# New Gun?



## mburgess (Aug 11, 2003)

I really don't need a new gun, BUT I've been putting a little money aside for a year in case I get the itch. It seems the bug has hit me. Not sure why? Maybe its pheasant season is around the corner. I have about $500 to play with, looking at autoloaders as I've never had or shot one. Have a benelli pump that I use for the little waterfowl I hunt, and primarily use my fausti over-under for upland. I know $500 wont buy a benelli, but it sounds like I can get something on the low end decent for this $. Looking at stoeger 2000, weatherby SA-08, mossberg 930-935, and the new tristars that really look like a fine gun. Any others out there or suggestions. I don't care to hear about how great the benelli is. I won't spend that kind of money on a gun. I'm leaning to the weatherby, primarily on there name. They are fairly new and there aren't many reviews on the net. They sure look like a nice gun.


----------



## The Shovla (Aug 23, 2009)

if you want a benelli, but don't want to spend the cash on one, get the stoeger....same inertia bolt system as benelli and 1/3 the cost. I've had one for 5 seasons now without a problem.


----------



## mburgess (Aug 11, 2003)

I've heard the inertia system kicks like a mule? True or not? I think I would trust the inertia system more than gas because they are so simple that they would have to work. I've heard gas recoil is much smoother, which leads me to believe I would shoot it better. I wouldn't say I'm recoil sensitive, but I don't want to dread shooting it either. Inertia system looks easy to clean, which I'm all for.


----------



## The Shovla (Aug 23, 2009)

Inertia systems on the stoeger DO give you a kick. Put a limbsaver butt pad on it, and you'll be good to go. Otherwise, the cleaning is VERY simple on them. I also have a browning maxus, which is my main gun, and it actually is easy to clean to, you just have to clean a gas gun more often than a inertia style gun. That's the biggest difference. I've also heard good things about the 3 1/2 mossberg semi auto, except it can't shoot light 2 3/4 loads.


----------

**DATA ROWS:**
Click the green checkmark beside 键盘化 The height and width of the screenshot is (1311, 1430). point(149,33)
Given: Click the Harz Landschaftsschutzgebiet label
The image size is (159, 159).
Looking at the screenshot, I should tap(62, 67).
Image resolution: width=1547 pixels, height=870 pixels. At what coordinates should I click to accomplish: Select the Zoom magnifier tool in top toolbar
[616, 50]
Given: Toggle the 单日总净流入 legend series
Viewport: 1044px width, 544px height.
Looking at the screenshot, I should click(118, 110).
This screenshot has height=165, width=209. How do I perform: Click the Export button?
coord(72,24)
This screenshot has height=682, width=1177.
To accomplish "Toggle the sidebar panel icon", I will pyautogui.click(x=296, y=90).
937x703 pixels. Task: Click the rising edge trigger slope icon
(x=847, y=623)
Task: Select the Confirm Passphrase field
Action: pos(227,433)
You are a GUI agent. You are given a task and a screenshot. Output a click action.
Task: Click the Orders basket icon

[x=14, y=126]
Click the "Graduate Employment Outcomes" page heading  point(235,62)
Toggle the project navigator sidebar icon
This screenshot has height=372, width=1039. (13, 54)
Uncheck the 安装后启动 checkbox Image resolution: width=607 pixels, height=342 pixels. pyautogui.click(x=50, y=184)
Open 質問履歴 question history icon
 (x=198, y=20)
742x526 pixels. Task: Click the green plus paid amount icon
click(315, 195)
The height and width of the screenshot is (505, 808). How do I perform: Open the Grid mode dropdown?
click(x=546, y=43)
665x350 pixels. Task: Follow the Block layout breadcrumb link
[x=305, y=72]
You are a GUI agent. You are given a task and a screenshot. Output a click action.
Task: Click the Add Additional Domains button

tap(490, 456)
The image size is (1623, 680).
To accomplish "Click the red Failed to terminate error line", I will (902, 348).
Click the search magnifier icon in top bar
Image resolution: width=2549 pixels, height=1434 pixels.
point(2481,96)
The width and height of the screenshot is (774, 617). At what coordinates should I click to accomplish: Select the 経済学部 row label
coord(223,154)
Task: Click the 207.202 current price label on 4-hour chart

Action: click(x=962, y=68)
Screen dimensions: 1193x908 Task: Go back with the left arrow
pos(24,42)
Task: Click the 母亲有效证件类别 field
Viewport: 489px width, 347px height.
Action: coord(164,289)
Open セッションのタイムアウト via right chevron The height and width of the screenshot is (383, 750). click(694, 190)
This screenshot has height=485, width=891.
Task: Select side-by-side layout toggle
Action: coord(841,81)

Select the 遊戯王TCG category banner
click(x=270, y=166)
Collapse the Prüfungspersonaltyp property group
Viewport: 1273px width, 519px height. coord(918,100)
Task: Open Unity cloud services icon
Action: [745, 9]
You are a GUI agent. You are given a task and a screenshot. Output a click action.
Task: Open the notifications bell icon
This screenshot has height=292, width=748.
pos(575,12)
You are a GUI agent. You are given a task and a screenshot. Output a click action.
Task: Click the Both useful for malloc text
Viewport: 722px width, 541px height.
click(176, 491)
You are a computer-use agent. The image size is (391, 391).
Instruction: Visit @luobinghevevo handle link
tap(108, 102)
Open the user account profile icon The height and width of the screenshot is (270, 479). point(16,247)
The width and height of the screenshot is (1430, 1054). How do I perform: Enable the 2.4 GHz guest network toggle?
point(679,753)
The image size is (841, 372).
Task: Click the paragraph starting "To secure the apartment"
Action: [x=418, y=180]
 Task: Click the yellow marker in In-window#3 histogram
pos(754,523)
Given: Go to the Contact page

**WHAT IS ASKED:**
1 – In the forum thread about buying a new gun, rewrite the paragraph beginning "Inertia systems on the stoeger DO give you a kick" as a short bulleted list that keeps its main facts.
2 – Translate this sentence from the forum thread about buying a new gun into Spanish: "I've heard gas recoil is much smoother, which leads me to believe I would shoot it better."
3 – From the forum thread about buying a new gun, extract the passage running from "I've heard the" up to and including "2 3/4 loads.".

**SOLUTIONS TO THE PROBLEMS:**
1 –
- Stoeger inertia systems do kick, but a Limbsaver butt pad takes care of it.
- Inertia guns are very simple to clean.
- The writer's main gun, a Browning Maxus, is also easy to clean.
- The biggest difference is that a gas gun must be cleaned more often than an inertia gun.
- The 3 1/2 Mossberg semi-auto is well spoken of, but it can't shoot light 2 3/4 loads.

2 – He oído que el retroceso de los sistemas de gas es mucho más suave, lo que me lleva a creer que dispararía mejor con uno.

3 –
I've heard the inertia system kicks like a mule? True or not? I think I would trust the inertia system more than gas because they are so simple that they would have to work. I've heard gas recoil is much smoother, which leads me to believe I would shoot it better. I wouldn't say I'm recoil sensitive, but I don't want to dread shooting it either. Inertia system looks easy to clean, which I'm all for.


----------



## The Shovla (Aug 23, 2009)

Inertia systems on the stoeger DO give you a kick. Put a limbsaver butt pad on it, and you'll be good to go. Otherwise, the cleaning is VERY simple on them. I also have a browning maxus, which is my main gun, and it actually is easy to clean to, you just have to clean a gas gun more often than a inertia style gun. That's the biggest difference. I've also heard good things about the 3 1/2 mossberg semi auto, except it can't shoot light 2 3/4 loads.